Dans Argent, l'auteur, sous son nom propre, reprend ces procédés en les poussant plus loin, s'expliquant et s'en expliquant de manière encore plus franche : ce qu'il fait n'est pas de la sociologie et il ne croit pas une seule seconde à la transparence des discours ni à une quelconque scientificité ni même exactitude de ce qu'on dit ou écrit dans un tel cadre : la vérité de ce livre est ailleurs. 

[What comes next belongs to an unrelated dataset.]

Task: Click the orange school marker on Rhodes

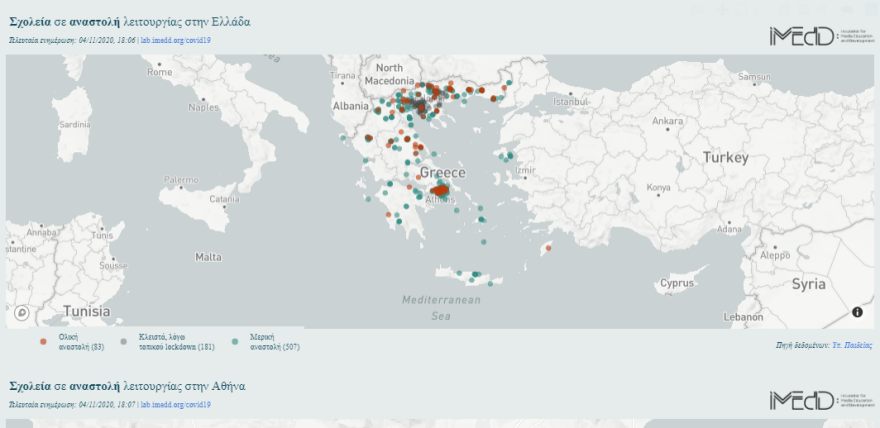Action: [548, 248]
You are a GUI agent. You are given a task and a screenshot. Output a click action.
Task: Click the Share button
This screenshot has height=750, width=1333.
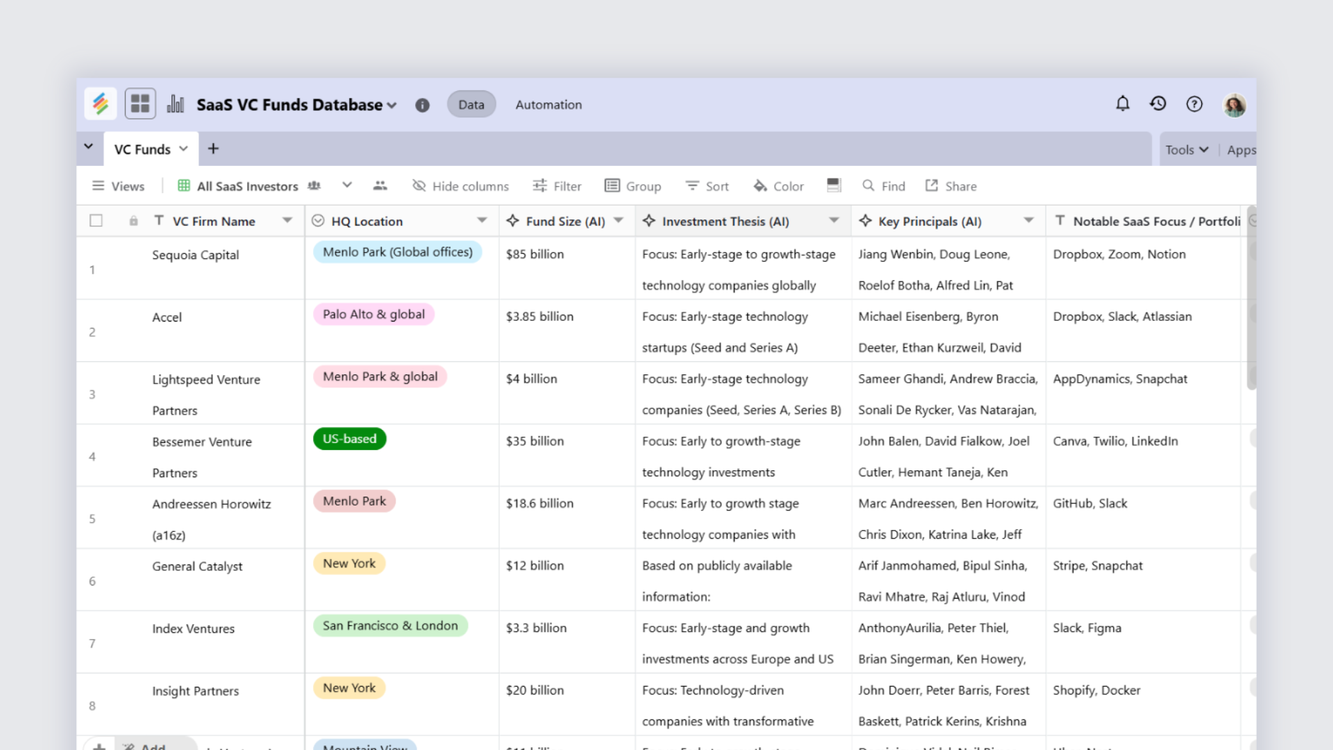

Peu à peu, on comprend comment il en vient, chaque fois dans des circonstances différentes qu'il détaille et/ou documente, à négocier une discussion sur l'argent avec des personnes qu'il connaît déjà (le milieu de la poésie, de l'art, de l'enseignement, des amis ou la famille) ou qu'il rencontre à l'occasion — l'occasion d'un procès par exemple, ainsi de cette avocate : « Je suis écrivain et je travaille en ce moment à un texte disons autobiographique dont l'écriture consiste à recueillir des témoignages de personnes avec lesquelles j'ai pu avoir un lien significatif d'argent. (…) Si vous êtes d'accord, il s'agirait d'avoir ensemble une discussion simple dans les conditions qui vous conviendraient : n'importe quel moment de la vie ordinaire est susceptible de me convenir. » 

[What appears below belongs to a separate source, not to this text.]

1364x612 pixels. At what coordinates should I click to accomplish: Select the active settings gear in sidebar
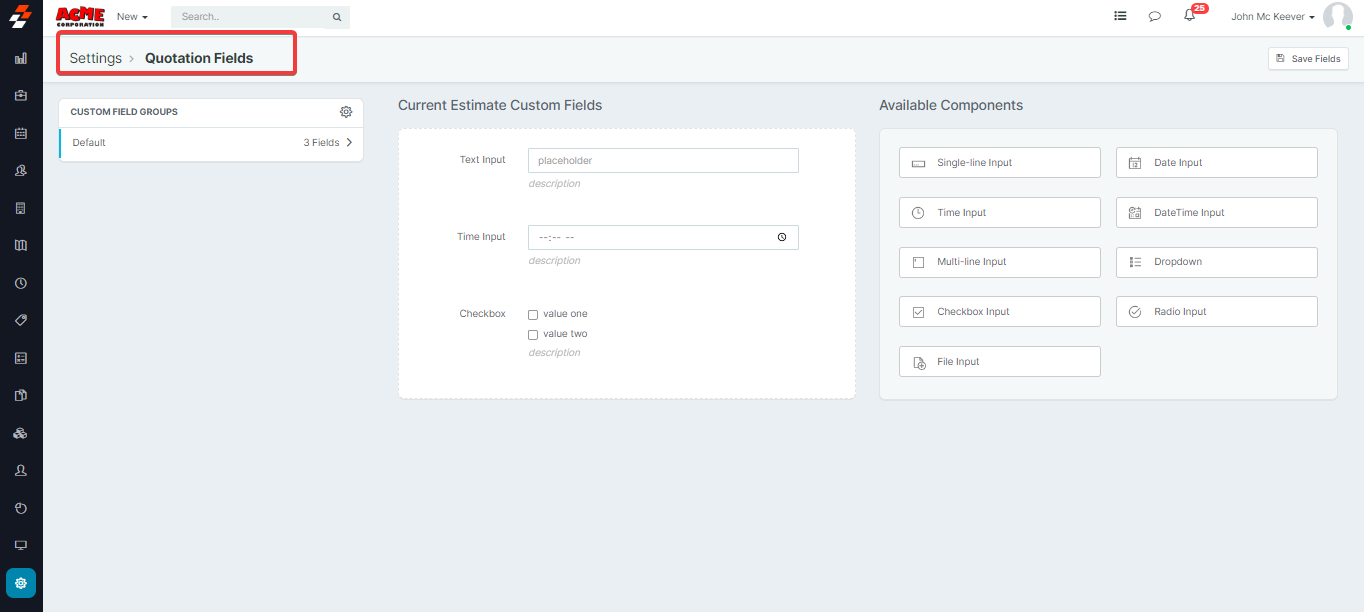[21, 583]
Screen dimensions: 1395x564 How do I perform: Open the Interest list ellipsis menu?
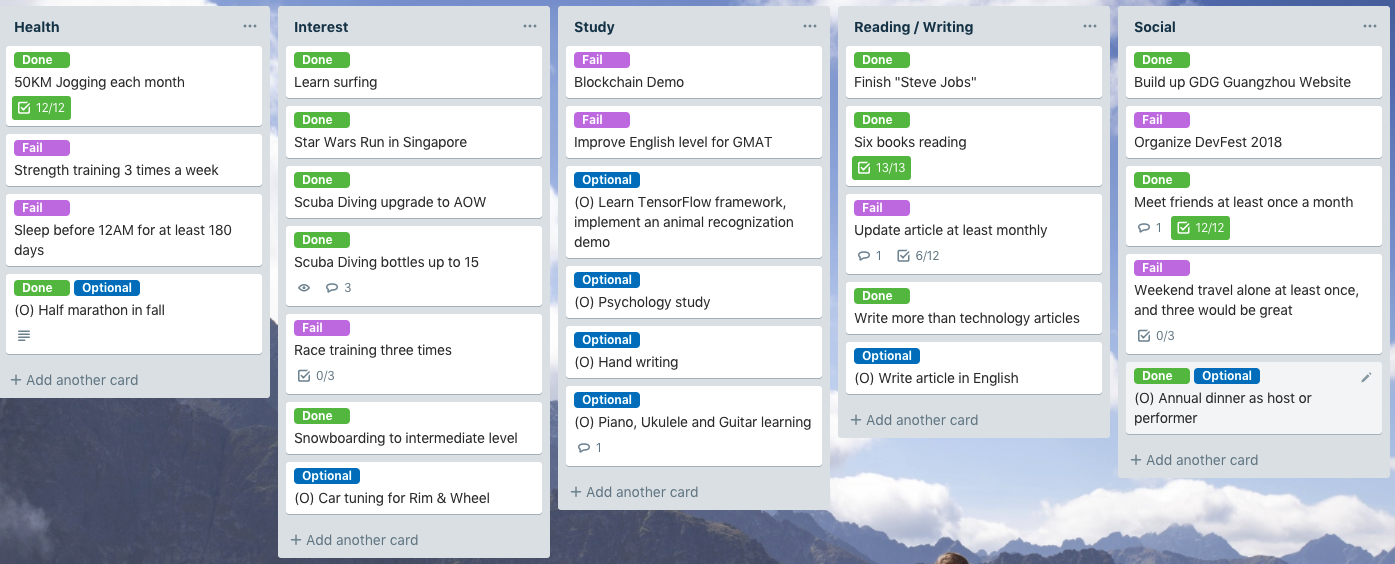coord(530,26)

La vie ordinaire, c'est en effet le cœur battant de ce livre : à couvert, et même sous le couvercle du ciel des quantités, des calculs et des mesures, perce une sensibilité extrême aux détails concrets, à la drôlerie des situations, comme quand on voit littéralement Franck2000 essayer tour à tour les 3 impers portés par Henri1000 — qu'on devine sans peine être le célèbre Henri Michaux, qui « s'habillait comme un notable de province, tiré à quatre épingles », et Hanna ajoute qu'« il pensait que c'était cela être neutre d'un point de vue vestimentaire. » 

Le plus souvent, les paroles sont rapportées ; la position d'Hanna est qu'il rapporte les paroles des autres, si bien que l'humour, volontaire ou non, le tragique de l'existence, les tricheries, les coups, sont toujours indirectement dits et comme filtrés ou suggérés, mais de manière tellement franche et sans chichi qu'on tient là une série de portraits où tous les rois sont nus. Car tout le monde prétend (le verbe revient souvent) donner ce qu'il gagne vraiment par mois, cela va sans dire : la somme annoncée est ainsi collée au prénom (je suis Nathalie2400, par exemple) ; or il n'y a paradoxalement aucune prétention, dans ce livre, à nous découvrir ou nous révéler enfin ce que gagne vraiment tel ou telle, et ce qui en reste, finalement, c'est que la majorité des personnes rencontrées, poètes, artistes, éditeurs, sont pauvres voire très pauvres — le livre s'ouvre avec Christophe254, Tarkos, qui n'a guère vécu en tant que poète que de l'aide de ses proches. 

La question de l'inégalité des revenus et de la redistribution de l'argent est posée à plusieurs reprises par Hanna ; la plupart des personnes interrogées n'y voient pas un problème, c'est l'un des constats accablants que permet ce livre, publié dans la collection « l'ordinaire du capital » aux éditions Amsterdam, qu'on ne peut que remercier de n'avoir pas, ou peu, coupé dans un texte dont la force réside dans un déploiement progressif et une composition maîtrisés de bout en bout ; « (…) dans les œuvres d'art d'avant, nous cherchions ce que nous étions incapables de faire, alors que celles d'aujourd'hui cherchent à nous montrer ce que nous aurions tous pu facilement faire si nous vivions dans d'autres conditions.» (p. 81).